How am I glutted with conceit of this!
Shall I make spirits fetch me what I please,
Resolve me of all ambiguities,
Perform what desperate enterprise I will?
I'll have them fly to India for gold,
Ransack the Ocean for orient pearl,
And search all corners of the new-found world
For pleasant fruits and princely delicates:
I'll have them read me strange Philosophy
And tell the secrets of all foreign kings....
I'll have them fill the public schools with silk
Wherewith the students shall be bravely clad;
I'll levy soldiers with the coin they bring
And chase the Prince of Parma from our land,
And reign sole king of all our provinces.

The somewhat vulgar nature of these desires is significant of the lack of symbolism in Marlowe's conception of the story. Next we have Faust's first colloquy with Mephistopheles, a superb scene, in which the headstrong blindness of man's folly in pursuit of some idealized whim is brought out with an appalling clearness. Scenes viii. to xiii. are occupied by the tricks that Faustus plays by conjuring, derived from the old Faust-book; and here there is more horseplay and buffoonery than satire, the opportunities of the situation as a vehicle for irony being almost entirely ignored, though we have an amusing caricature of a precisian and Faust's significant request to Mephisto:

Go, and return an old Franciscan friar:
That holy shape becomes a devil best.

Scene xiv. contains the magnificent apostrophe to Helen, whom Faust requires as his paramour.
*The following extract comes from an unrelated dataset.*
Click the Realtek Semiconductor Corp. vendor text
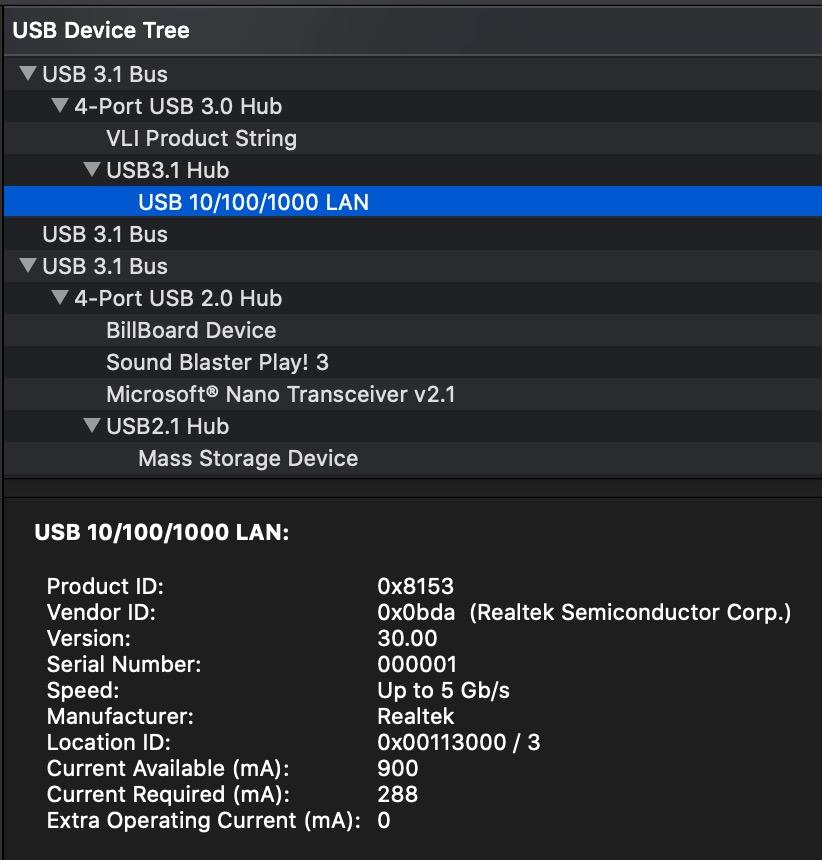 coord(630,612)
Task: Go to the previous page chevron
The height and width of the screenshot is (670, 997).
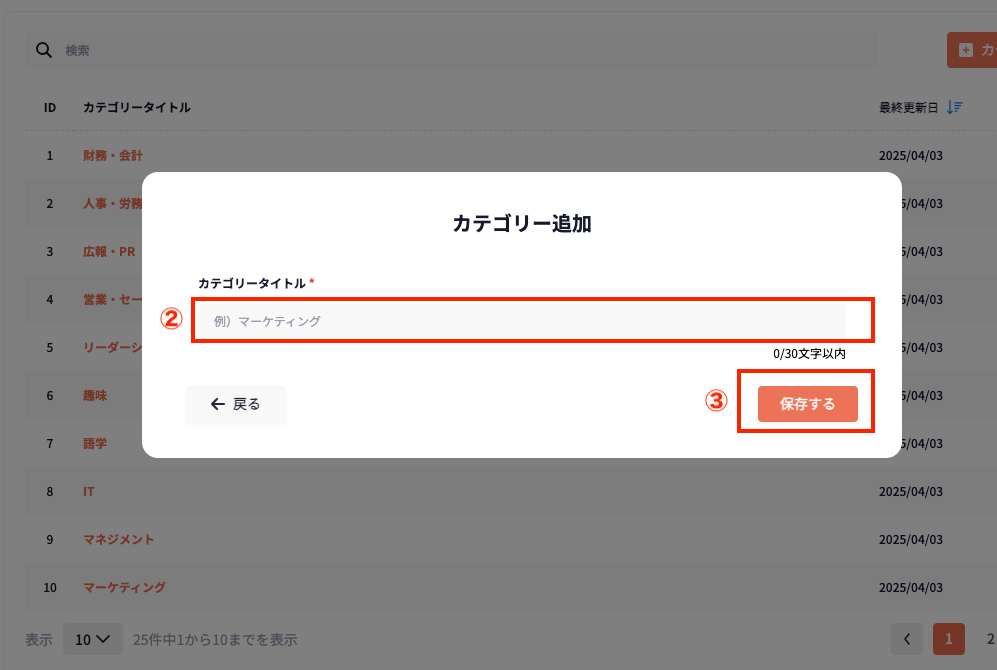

Was this the face that launch'd a thousand ships?

Scene xvi. brings us to the agony of Faust's last hour previous to the expiration of his twenty-four years' contract with the devil. The soliloquy, which culminates in the shrill-voiced terror of the damned soul, is of a tragic intensity which is unsurpassed in any play that is known to us. Where else in the whole range of dramatic literature shall we find a climax at once so terrible and so grotesque?